In Virginia, the law is uninsured (and under-insured) motorist coverage can be stacked unless there is crystal clear policy language prohibiting such stacking. On June 4, 2009 the Virginia Supreme Court issued an opinion in Virginia Farm Bureau v. Williams which held that an injured child was entitled to $850,000.00 in under-insured motorist coverage since the UM endorsement was ambiguous in the policy.
Generally, if insurance policy language is ambiguous and can be understood to have more than one meaning, then its language will be interpreted in favor of coverage and against the insurance company. It is really important that anyone injured in an accident who is insured with a Virginia automobile policy have a car accident attorney examine the insurance policy carefully to determine how much insurance coverage is available.
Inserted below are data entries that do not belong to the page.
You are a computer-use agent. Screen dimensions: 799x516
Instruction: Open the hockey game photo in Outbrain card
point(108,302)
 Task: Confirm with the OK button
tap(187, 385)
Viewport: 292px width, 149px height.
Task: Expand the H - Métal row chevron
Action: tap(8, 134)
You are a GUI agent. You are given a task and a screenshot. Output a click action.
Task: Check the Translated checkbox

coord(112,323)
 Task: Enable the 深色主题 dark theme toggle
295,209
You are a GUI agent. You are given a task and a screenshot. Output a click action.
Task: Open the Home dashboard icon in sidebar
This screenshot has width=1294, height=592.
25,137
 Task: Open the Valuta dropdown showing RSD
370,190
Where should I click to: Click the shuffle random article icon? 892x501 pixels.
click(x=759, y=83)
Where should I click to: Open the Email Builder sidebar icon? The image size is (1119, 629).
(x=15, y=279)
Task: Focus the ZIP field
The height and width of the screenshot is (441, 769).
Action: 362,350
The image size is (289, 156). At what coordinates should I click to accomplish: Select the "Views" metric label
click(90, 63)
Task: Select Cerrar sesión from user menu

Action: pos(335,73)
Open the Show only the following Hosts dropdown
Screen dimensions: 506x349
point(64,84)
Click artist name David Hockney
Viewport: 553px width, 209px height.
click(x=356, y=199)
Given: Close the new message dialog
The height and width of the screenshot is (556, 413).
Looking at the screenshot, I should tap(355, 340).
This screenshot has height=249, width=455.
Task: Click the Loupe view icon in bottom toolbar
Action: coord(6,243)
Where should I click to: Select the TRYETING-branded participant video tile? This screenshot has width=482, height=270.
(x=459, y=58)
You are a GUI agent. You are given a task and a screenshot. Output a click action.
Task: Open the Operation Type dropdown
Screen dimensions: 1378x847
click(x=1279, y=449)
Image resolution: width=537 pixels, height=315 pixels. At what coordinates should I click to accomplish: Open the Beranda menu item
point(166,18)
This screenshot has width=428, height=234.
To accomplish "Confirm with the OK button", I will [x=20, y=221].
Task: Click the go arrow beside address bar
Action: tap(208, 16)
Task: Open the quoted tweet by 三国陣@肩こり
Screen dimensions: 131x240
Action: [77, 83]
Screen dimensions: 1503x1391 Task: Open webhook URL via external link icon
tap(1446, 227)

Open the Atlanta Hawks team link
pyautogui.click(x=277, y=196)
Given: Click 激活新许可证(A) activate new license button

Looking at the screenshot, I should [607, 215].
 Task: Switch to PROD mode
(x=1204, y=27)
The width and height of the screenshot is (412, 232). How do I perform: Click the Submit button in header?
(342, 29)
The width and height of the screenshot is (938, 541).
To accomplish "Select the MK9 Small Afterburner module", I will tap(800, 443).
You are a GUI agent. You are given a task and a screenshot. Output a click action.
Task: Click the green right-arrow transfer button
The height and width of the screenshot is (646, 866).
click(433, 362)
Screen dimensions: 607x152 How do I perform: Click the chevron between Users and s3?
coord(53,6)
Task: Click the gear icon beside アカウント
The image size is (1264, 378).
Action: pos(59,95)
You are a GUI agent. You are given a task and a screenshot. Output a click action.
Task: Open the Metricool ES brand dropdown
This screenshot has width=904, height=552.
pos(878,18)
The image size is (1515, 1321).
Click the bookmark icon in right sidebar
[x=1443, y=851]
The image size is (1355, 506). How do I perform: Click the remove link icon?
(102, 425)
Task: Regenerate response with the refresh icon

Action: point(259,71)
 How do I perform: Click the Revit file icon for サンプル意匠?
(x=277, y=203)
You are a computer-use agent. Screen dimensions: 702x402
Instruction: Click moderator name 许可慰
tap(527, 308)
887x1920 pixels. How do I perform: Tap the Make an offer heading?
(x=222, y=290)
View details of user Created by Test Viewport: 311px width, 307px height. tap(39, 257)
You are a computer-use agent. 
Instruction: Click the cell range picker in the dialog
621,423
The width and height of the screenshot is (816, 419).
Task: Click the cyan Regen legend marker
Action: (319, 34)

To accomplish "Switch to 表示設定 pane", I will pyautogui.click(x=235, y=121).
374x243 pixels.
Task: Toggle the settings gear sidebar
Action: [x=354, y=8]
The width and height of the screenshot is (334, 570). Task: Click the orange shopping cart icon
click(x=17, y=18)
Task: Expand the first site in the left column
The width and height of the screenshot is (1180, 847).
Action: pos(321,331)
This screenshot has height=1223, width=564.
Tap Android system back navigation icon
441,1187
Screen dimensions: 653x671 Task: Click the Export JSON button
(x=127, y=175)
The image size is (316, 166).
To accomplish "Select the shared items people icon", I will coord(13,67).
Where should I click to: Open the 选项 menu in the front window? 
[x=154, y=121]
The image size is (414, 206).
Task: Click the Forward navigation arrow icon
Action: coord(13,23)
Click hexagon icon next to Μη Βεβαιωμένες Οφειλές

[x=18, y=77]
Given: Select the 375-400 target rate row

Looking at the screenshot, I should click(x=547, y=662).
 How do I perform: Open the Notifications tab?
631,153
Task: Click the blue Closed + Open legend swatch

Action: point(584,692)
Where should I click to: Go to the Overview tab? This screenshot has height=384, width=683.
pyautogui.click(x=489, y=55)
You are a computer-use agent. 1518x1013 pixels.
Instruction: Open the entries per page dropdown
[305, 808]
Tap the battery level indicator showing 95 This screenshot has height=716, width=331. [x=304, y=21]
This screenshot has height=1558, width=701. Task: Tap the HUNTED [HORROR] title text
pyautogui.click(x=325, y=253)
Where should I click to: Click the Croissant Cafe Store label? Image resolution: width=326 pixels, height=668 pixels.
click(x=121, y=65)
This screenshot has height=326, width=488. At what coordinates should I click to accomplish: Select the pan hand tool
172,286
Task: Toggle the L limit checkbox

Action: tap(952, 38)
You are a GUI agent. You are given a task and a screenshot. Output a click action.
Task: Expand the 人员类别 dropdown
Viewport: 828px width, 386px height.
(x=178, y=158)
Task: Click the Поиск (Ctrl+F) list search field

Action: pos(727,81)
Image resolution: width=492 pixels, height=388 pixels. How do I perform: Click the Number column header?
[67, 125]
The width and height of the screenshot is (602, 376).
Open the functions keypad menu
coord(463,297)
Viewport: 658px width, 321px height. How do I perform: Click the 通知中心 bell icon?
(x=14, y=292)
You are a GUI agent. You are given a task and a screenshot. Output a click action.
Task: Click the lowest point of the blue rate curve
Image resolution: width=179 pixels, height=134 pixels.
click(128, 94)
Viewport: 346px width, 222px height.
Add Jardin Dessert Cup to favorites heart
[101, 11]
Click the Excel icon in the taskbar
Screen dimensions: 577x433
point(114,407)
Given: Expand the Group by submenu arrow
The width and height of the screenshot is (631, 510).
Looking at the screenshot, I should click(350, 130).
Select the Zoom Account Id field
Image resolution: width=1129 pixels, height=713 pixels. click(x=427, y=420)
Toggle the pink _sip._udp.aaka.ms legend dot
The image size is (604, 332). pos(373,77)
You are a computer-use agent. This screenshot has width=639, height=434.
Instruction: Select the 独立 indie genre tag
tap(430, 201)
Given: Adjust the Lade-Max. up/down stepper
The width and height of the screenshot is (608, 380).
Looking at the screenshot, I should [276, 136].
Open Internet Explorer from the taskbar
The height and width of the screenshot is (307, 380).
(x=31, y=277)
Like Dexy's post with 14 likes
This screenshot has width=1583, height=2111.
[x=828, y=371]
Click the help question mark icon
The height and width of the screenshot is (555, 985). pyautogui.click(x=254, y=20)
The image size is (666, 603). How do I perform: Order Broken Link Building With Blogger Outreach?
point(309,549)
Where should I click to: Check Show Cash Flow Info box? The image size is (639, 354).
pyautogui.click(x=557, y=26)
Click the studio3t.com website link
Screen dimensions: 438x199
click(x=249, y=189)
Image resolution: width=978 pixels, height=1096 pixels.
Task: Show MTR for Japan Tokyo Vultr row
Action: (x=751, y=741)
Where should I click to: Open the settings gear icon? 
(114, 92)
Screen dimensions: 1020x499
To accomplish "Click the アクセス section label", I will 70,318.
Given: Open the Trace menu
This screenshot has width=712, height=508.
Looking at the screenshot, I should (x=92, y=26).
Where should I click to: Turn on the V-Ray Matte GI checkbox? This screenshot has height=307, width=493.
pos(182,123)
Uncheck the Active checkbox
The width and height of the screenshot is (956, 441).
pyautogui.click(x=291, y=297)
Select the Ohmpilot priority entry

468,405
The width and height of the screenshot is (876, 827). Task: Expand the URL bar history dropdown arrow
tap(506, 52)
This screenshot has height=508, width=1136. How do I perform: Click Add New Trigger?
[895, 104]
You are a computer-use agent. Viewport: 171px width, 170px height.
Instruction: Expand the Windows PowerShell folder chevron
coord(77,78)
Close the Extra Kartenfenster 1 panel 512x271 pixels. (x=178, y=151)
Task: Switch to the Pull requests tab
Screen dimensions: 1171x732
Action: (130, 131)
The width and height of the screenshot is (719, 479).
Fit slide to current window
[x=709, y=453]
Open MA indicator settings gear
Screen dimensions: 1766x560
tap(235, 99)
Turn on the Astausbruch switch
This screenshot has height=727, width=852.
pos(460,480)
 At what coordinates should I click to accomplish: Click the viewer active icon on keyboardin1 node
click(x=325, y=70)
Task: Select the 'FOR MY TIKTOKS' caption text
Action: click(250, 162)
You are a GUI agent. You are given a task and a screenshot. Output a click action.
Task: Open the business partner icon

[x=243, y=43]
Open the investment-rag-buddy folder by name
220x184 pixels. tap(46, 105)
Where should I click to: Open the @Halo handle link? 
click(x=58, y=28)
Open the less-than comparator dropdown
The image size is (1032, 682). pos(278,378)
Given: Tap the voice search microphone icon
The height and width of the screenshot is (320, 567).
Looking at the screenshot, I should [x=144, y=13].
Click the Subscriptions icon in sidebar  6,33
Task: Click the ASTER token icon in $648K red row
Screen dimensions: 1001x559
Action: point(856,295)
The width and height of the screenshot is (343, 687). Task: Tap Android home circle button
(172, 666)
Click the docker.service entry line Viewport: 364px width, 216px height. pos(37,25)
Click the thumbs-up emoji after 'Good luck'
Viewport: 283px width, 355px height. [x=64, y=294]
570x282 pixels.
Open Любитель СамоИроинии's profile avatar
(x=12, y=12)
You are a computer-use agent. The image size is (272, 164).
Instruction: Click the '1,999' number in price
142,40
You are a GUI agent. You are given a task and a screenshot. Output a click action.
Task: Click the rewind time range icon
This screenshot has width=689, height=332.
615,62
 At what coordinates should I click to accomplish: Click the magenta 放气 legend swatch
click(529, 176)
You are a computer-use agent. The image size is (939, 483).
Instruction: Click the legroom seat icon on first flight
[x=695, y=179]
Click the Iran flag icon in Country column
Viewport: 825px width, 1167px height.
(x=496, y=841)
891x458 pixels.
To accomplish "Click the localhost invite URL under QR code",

If there are 5 vehicles insured on the policy and a premium was paid for each vehicle to have $100,000.00 in uninsured motorist coverage, then there will likely be $500,000.00 in um coverage available unless there is clear policy language stating that the coverage does not stack. If you or your loved one has been seriously injured in an accident, a Silver Spring auto accident lawyer at Goldberg Finnegan can carefully review applicable insurance policy language and determine whether it is possible to stack insurance coverage. This is critical in catastrophic injury cases where the injuries and medical expenses alone can far exceed the available insurance coverage on the at fault driver’s liability insurance policy. Unlike Virginia, the law in Maryland is that insurance coverage do not stack.
Therefore, if you are insured with a Virginia automobile policy and you are injured in an accident in Maryland, it is important to be sure that your lawyer knows the law in both jurisdictions so that a determination can be made as to whether you are entitled to stack coverage.